Dutch origin
As a graduate from Twente University Geert-Jan Bruinsma founded the company as Bookings.nl in Amsterdam in 1996. It has since grown into a multinational with a turnover of 8.5 billion euros and a stock exchange listing in New York City. It employs more than 17,000 people in 198 offices in seventy countries. In Amsterdam, more than 5,500 people work from no fewer than twelve offices; about three-quarters of them are expats. In 2017 Booking.com recorded a net profit of 2.9 billion euros. That is considerably more than other Dutch big companies such as Heineken, Philips and Akzo Nobel. Every day, the company processes some 1.5 million hotel bookings around the world. For each booking, the hotel owner pays an average commission of between 12 and 18 percent to Booking. The company earns so much money that the former Dutch CEO Mrs Tans quietly grew into one of the highest paid CEOs in the Netherlands.
Mrs Tans has been “promoted” to a fully paid but unclear job in which she works from home. She is succeeded as CEO by a certain Mr Felon who has been parachuted by the current parent company (Fomerly Priceline, recently renamed into Booking Holding…). Mr Felon has an annual salary of approximately 20 million Euro.
Dutch papers bring stories that the company earns so much money that they even hire people simply for the reason of hiring people only. They start with not doing anything. The whole infrastructure of its money generating sites is coded in Perl, which according to current tech guys is a completely outdated scripting language, but Booking cannot afford to change its software for a more modern language….
Dutch tax holiday
According to Quote:
There’s another reason Booking is so loyal to our capital. By remaining in the Netherlands, the company can benefit from a particularly favorable tax regime. In recent years, Booking has concluded a number of successive tax rulings with the Dutch government, according to annual reports of its parent company. The most recent ruling, from September 2017, stipulates that Booking may share “part of the income” under the so-called “Innovation box”.
This is an arrangement that has existed since 2010 and is intended to allow companies to invest more in technological innovation. On the income in this box, companies do not pay 25, but only 7 percent profit tax (up to March 2018 it was even 5 percent). The annual report published by parent company Booking Holdings in February shows that the tax benefit for Booking is enormous. In 2018 alone, the company received a tax discount of $ 435 million in the Netherlands, or about $ 385 million. Thanks to this bait from the state, not only will Booking’s headquarters remain in the Netherlands, but all income generated worldwide by the company will immediately flow to the Netherlands before being taxed elsewhere. “In fact, Booking does the same as for example Nike,” according to Dutch Member of Parliament Paul Tang: “At Nike, it also seems as if the Hilversum office sells an incredible amount of tracksuits and sneakers all over the world. The point is to achieve as much revenue as possible in the Netherlands. “In this way, Booking has received a tax discount of more than $ 2 billion from 2010 to 2018 thanks to the Innovation Box, according to the annual reports of the parent company. Converted, Booking received almost 1.8 billion euros from the tax authorities as a gift.

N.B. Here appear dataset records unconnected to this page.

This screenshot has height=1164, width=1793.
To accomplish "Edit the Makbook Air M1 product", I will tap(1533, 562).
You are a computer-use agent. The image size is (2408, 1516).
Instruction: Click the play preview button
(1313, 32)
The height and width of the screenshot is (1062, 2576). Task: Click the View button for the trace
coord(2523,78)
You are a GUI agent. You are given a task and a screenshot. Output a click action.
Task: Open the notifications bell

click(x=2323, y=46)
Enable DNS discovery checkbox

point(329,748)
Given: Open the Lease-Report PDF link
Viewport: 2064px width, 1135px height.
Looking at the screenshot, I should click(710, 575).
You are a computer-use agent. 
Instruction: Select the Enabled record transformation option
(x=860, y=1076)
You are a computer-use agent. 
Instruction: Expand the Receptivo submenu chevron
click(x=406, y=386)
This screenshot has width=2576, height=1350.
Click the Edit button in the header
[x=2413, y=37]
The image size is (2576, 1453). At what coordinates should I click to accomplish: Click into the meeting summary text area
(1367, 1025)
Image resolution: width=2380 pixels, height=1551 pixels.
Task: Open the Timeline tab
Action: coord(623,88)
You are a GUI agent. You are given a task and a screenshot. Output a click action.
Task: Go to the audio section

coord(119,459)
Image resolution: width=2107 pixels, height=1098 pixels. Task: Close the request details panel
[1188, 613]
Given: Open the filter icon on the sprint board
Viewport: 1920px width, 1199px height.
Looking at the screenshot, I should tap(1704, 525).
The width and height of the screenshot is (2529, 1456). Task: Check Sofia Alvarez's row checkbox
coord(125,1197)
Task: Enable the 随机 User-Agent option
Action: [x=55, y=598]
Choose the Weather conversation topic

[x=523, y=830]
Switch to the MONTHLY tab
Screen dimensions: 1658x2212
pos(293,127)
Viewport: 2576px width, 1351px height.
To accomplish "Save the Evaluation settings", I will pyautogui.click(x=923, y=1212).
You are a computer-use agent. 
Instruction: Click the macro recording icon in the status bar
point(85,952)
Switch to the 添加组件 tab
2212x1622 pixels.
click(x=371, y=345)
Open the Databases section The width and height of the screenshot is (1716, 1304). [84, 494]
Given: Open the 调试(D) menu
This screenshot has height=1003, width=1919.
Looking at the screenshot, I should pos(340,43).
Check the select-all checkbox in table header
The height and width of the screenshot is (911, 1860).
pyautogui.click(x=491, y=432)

Abroad, this tax arrangement now creates anger. Australian Michael Hibbins, who worked for Shell for many years, recently calculated in a blog that Booking in his country evaded between $ 100 and 200 million by diverting Australian income tax-free to the Netherlands, where they were taxed only to a limited extent thanks to the Innovation Box. “The (Dutch, ed.) Government has levied a 5 percent tax on income that should have been declared in other countries. By doing this, the Netherlands has shown itself to be nothing better than well-known tax havens such as Singapore and the Bahamas. “In Hibbins view, Booking, together with the Dutch government,” manipulated the system to actually create the benefit of a tax haven. “
The Pandemy
The pandemy hits Booking hard. In March its turnover was down to 15 % of the March 2019 turnover. It hase huge debts because of its recent purchases of its own shares. A perverse method to keep the share price artificially high in order to maintain the top’s huge bonusses.
In order to keep the economy a bit working Dutch Government will subsidize 90 % of wages for a couple of months provided there will be no lay offs of personell.
In a recent zoom meeting with personell in Amsterdam, Mr Fogel who himself has had the Covid 19 virus announced that Booking will apply for that subsidy.
One can imagine that there are several Dutch who try to prevent Dutch Government to grant this subsidy, especcially as the shareholders have taken billions of dollars as dividends from this mega earner recently……
Maybe Dutch Government has to adhere to its own rules with regard to the Pandemy Sunsidy, but I believe the Dutch Tax authourities should look into the issue of the company rightfully claimed the Innovation Box tax rebate…..why not treat them in the same way as the Dutch tax authorities treated the parents who they believed wrongfully claimed childcare tax rebates???